Work to be completed: The required answer is an exact copy of every line from the beginning of the entries through the line with "This screenshot has width=637, height=319.", with all pictures omitted.

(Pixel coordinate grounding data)

%%

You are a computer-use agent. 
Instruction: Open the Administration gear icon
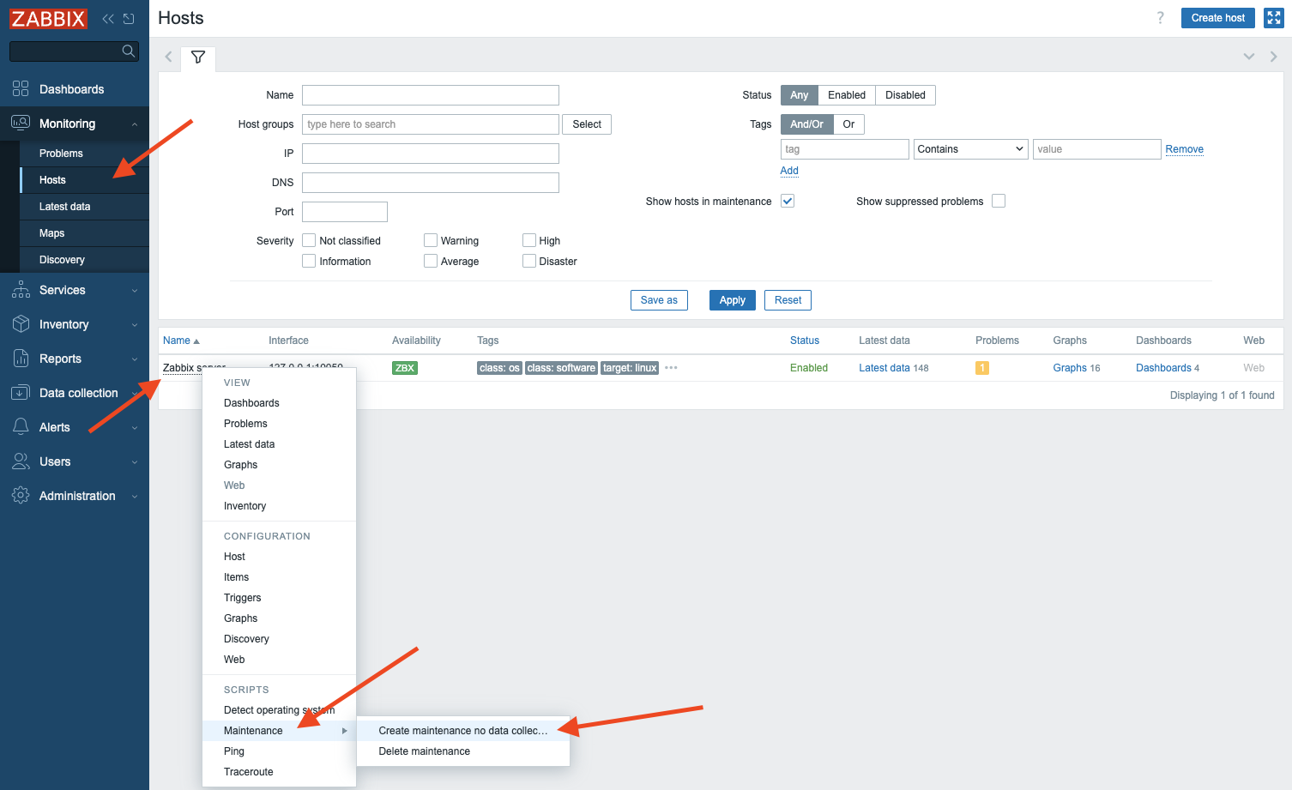click(x=19, y=496)
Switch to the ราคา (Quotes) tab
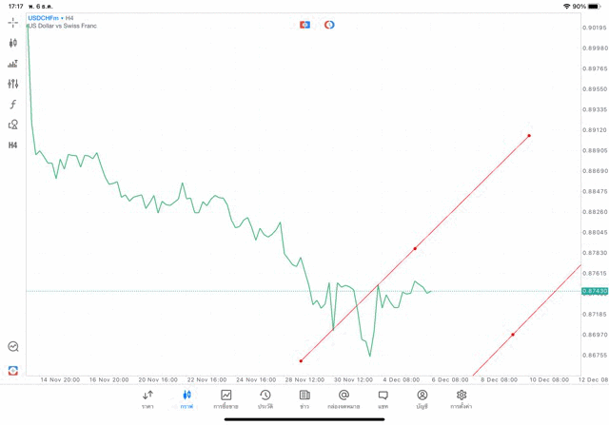The height and width of the screenshot is (425, 609). 147,399
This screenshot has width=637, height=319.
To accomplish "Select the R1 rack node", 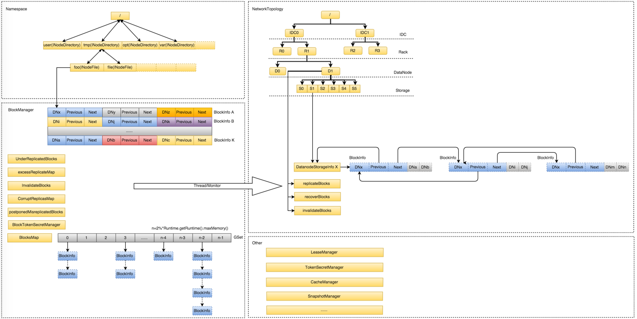I will 307,51.
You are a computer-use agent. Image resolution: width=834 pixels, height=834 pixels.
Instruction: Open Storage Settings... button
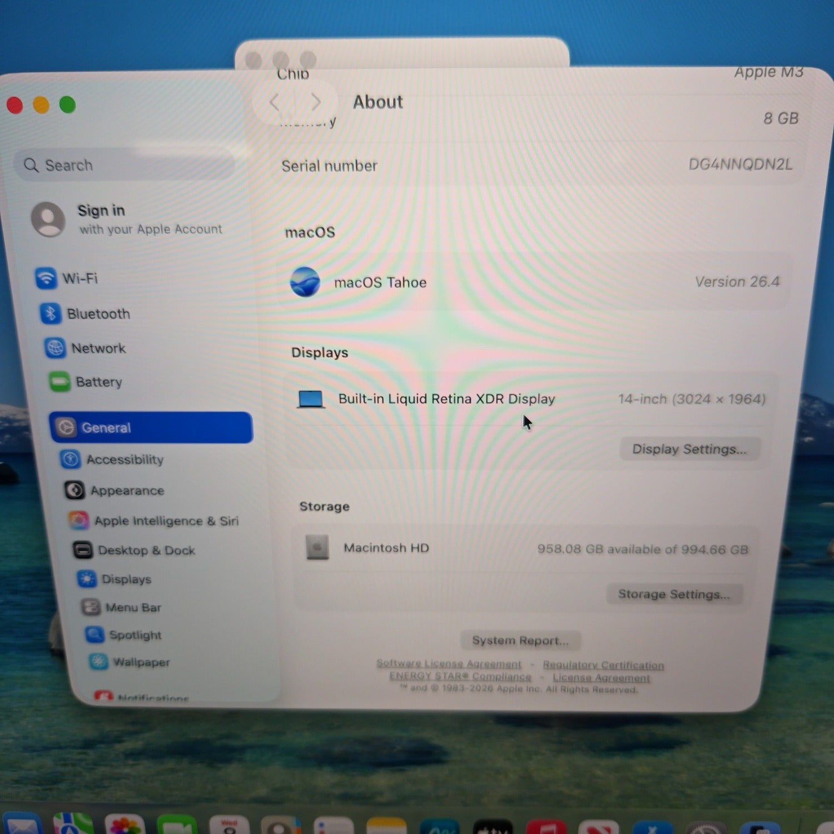(x=673, y=594)
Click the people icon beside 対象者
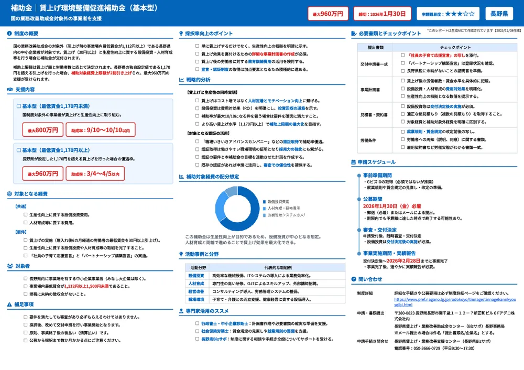This screenshot has height=370, width=524. 9,266
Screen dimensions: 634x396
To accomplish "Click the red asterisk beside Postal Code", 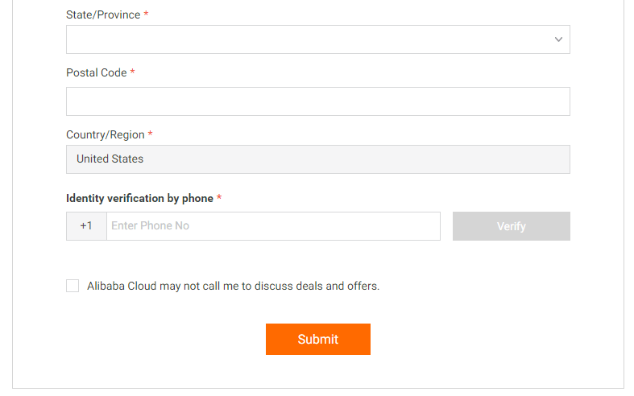I will (x=133, y=72).
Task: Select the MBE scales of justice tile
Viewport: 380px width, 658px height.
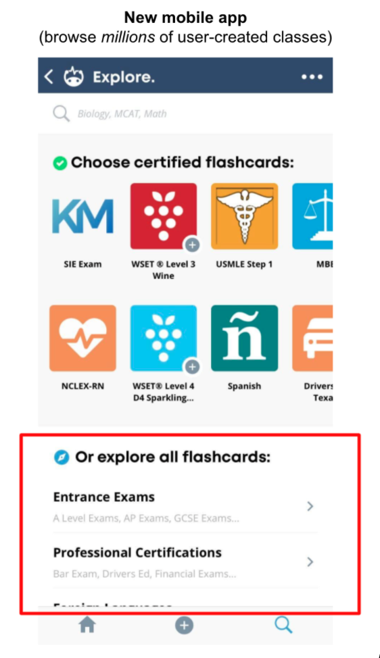Action: pyautogui.click(x=312, y=216)
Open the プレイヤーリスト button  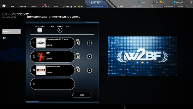click(x=168, y=6)
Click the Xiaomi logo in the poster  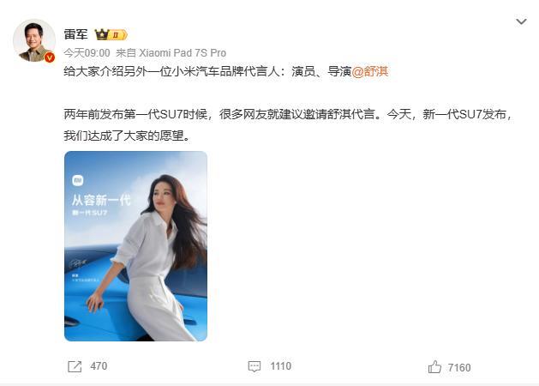pyautogui.click(x=78, y=180)
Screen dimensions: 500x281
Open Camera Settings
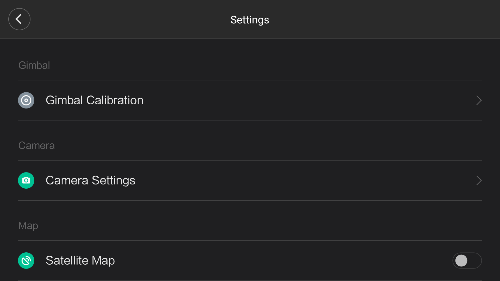pyautogui.click(x=90, y=180)
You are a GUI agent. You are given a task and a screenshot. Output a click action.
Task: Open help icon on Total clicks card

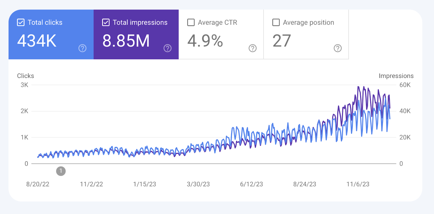coord(82,48)
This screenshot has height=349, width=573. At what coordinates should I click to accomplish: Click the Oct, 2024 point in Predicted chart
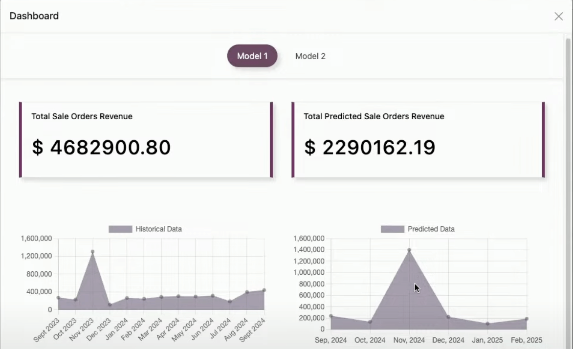tap(370, 322)
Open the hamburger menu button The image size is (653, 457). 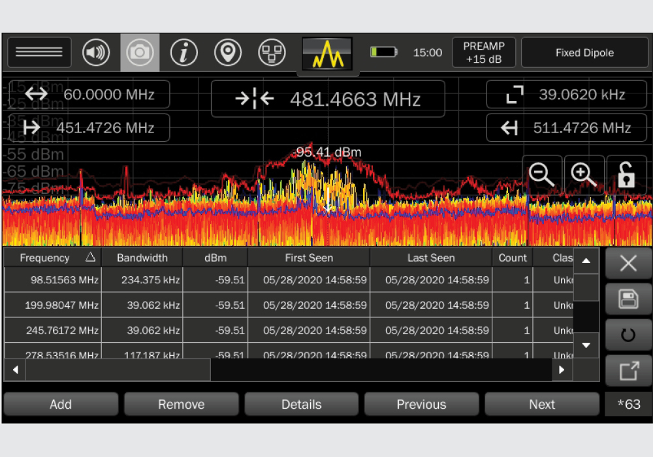pyautogui.click(x=39, y=52)
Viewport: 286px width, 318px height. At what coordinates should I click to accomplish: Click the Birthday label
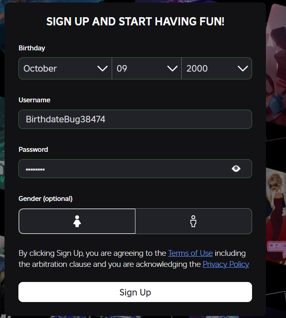32,48
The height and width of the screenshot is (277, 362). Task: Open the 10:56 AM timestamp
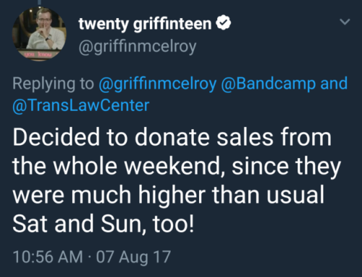pyautogui.click(x=48, y=257)
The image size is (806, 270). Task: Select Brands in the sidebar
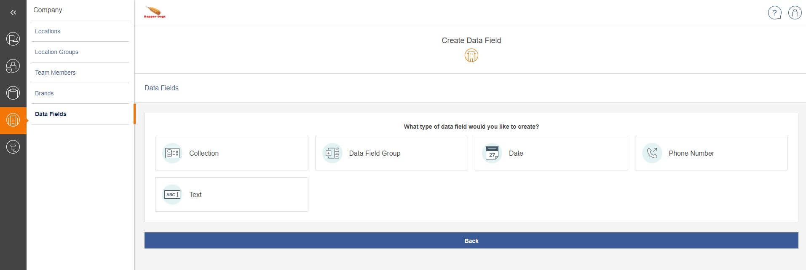pyautogui.click(x=44, y=93)
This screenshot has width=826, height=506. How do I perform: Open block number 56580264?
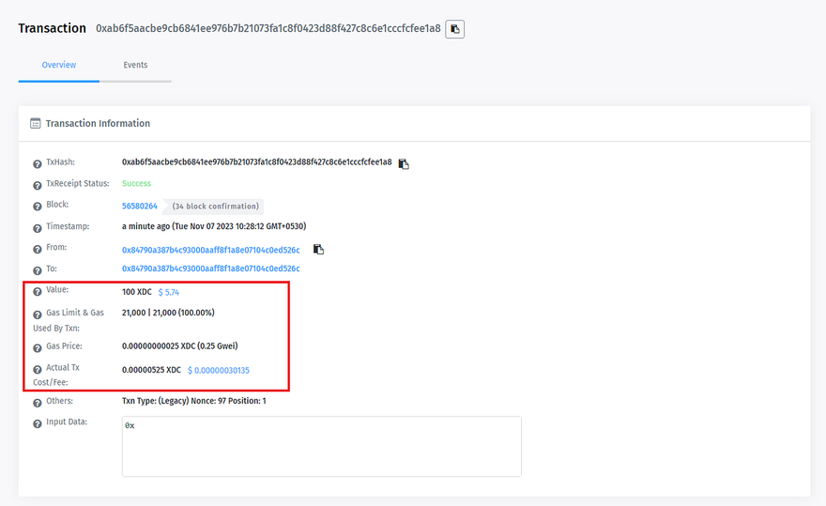[x=140, y=206]
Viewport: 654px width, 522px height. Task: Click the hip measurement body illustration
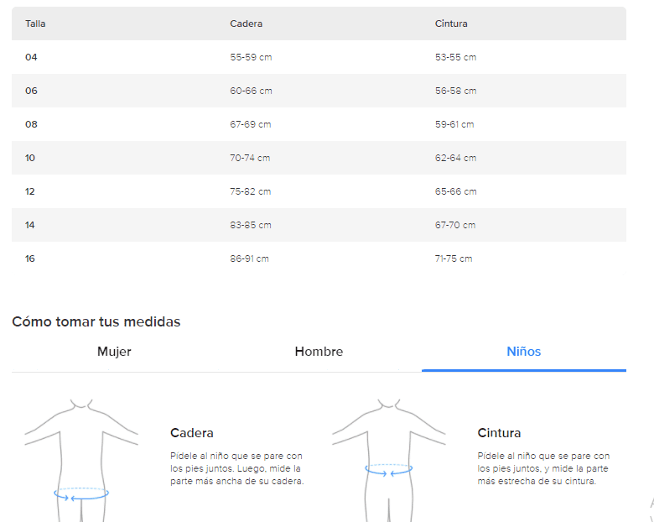[81, 457]
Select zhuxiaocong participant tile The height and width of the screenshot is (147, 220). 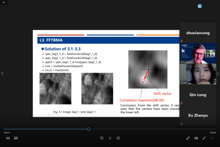(x=198, y=33)
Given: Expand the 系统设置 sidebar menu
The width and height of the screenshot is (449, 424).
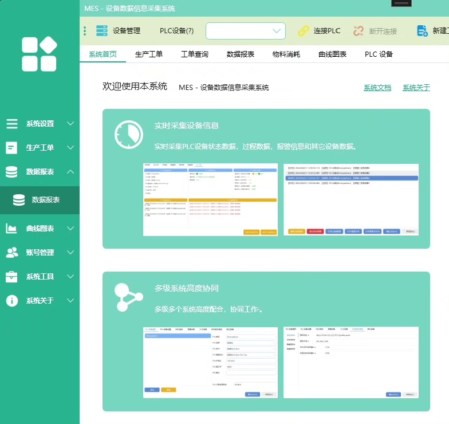Looking at the screenshot, I should tap(40, 124).
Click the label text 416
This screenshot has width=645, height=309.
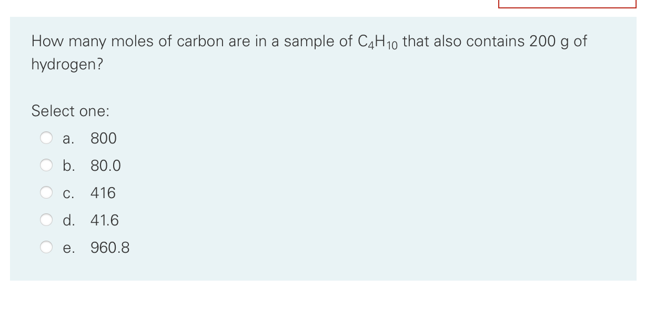pos(103,192)
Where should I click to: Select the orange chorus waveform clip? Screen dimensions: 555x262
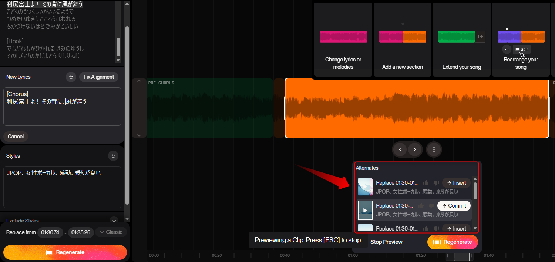(417, 108)
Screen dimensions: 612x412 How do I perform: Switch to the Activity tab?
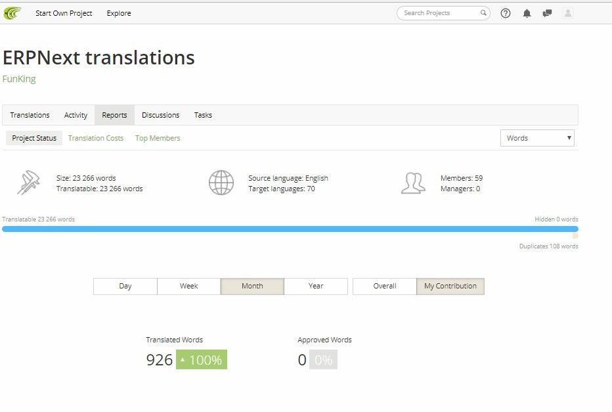76,115
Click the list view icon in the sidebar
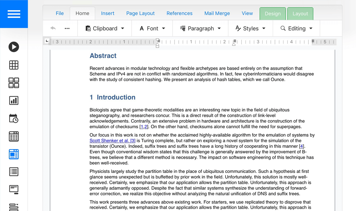356x211 pixels. pos(14,172)

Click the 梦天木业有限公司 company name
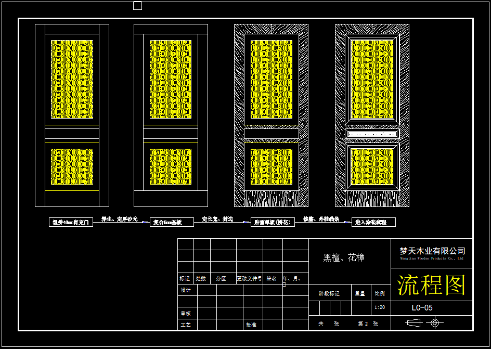click(432, 251)
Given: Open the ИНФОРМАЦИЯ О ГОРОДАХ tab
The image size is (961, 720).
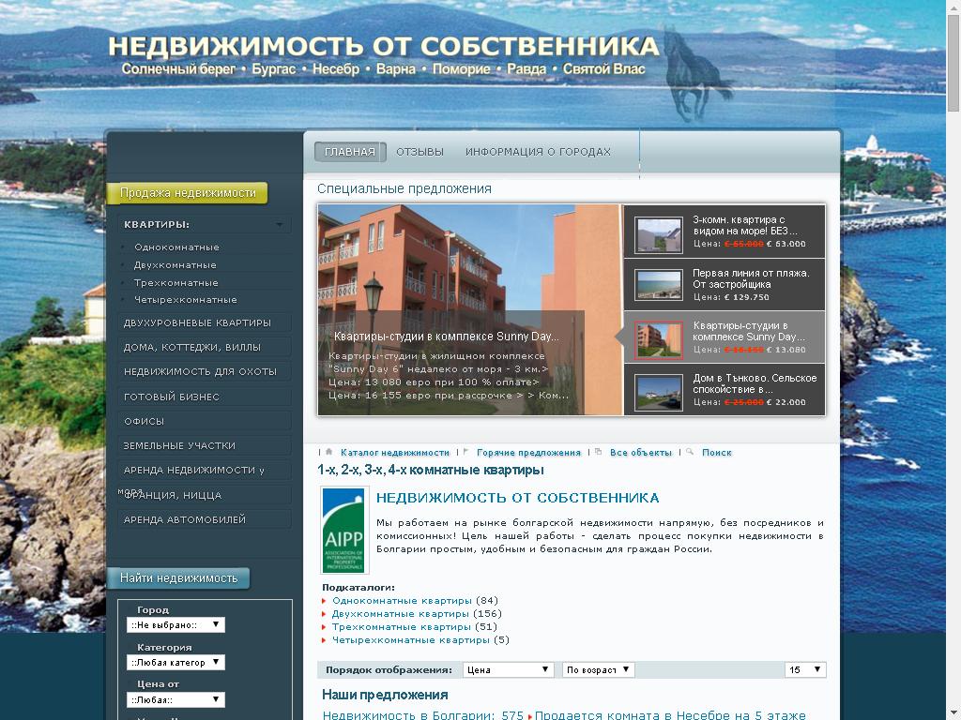Looking at the screenshot, I should pyautogui.click(x=537, y=150).
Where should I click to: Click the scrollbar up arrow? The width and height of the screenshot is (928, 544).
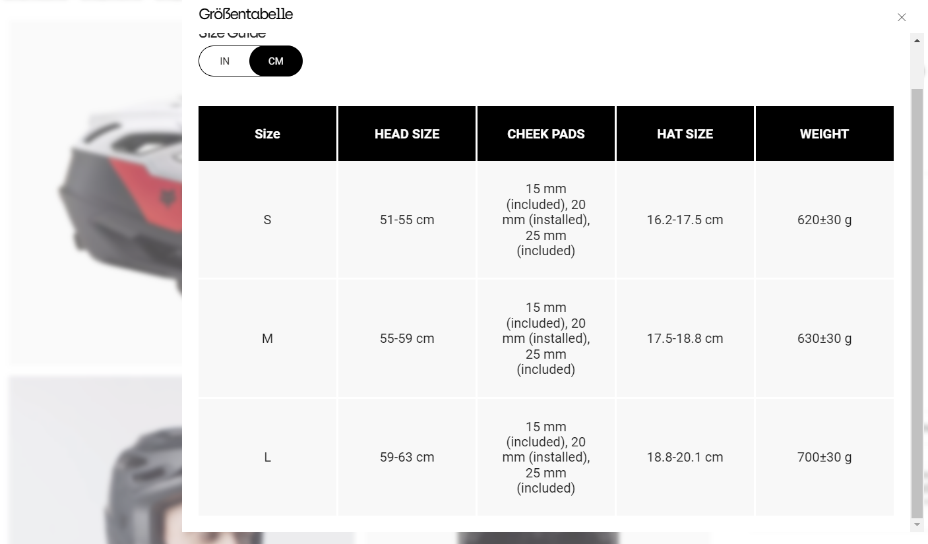[917, 40]
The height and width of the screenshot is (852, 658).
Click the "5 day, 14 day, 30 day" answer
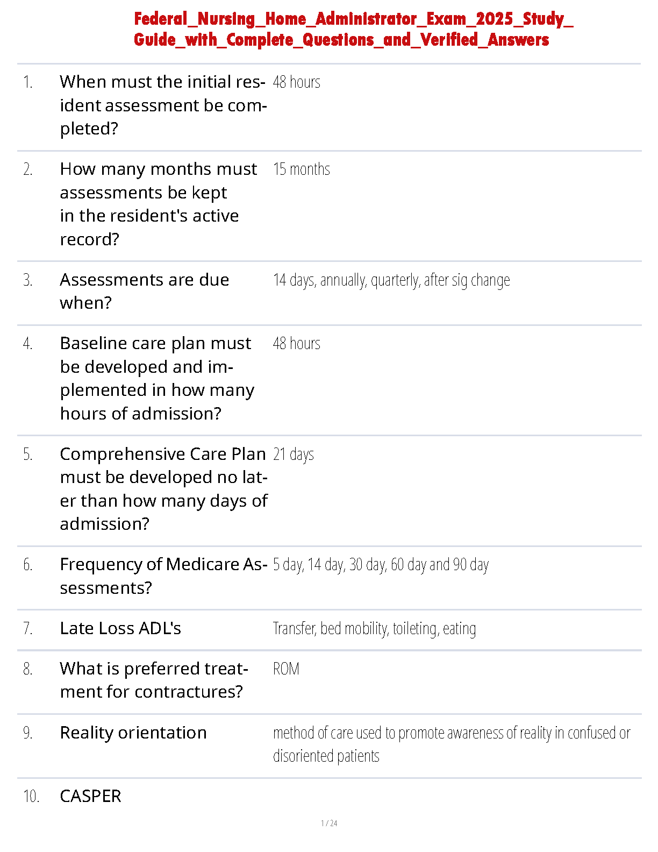pyautogui.click(x=381, y=565)
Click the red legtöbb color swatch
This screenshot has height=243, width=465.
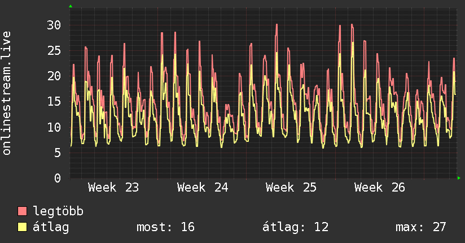(22, 211)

%%

Answer box:
You are a computer-use agent. 
Instruction: Open the Administration gear icon
click(x=19, y=496)
Switch to the ราคา (Quotes) tab
The height and width of the screenshot is (425, 609). 147,399
This screenshot has width=637, height=319.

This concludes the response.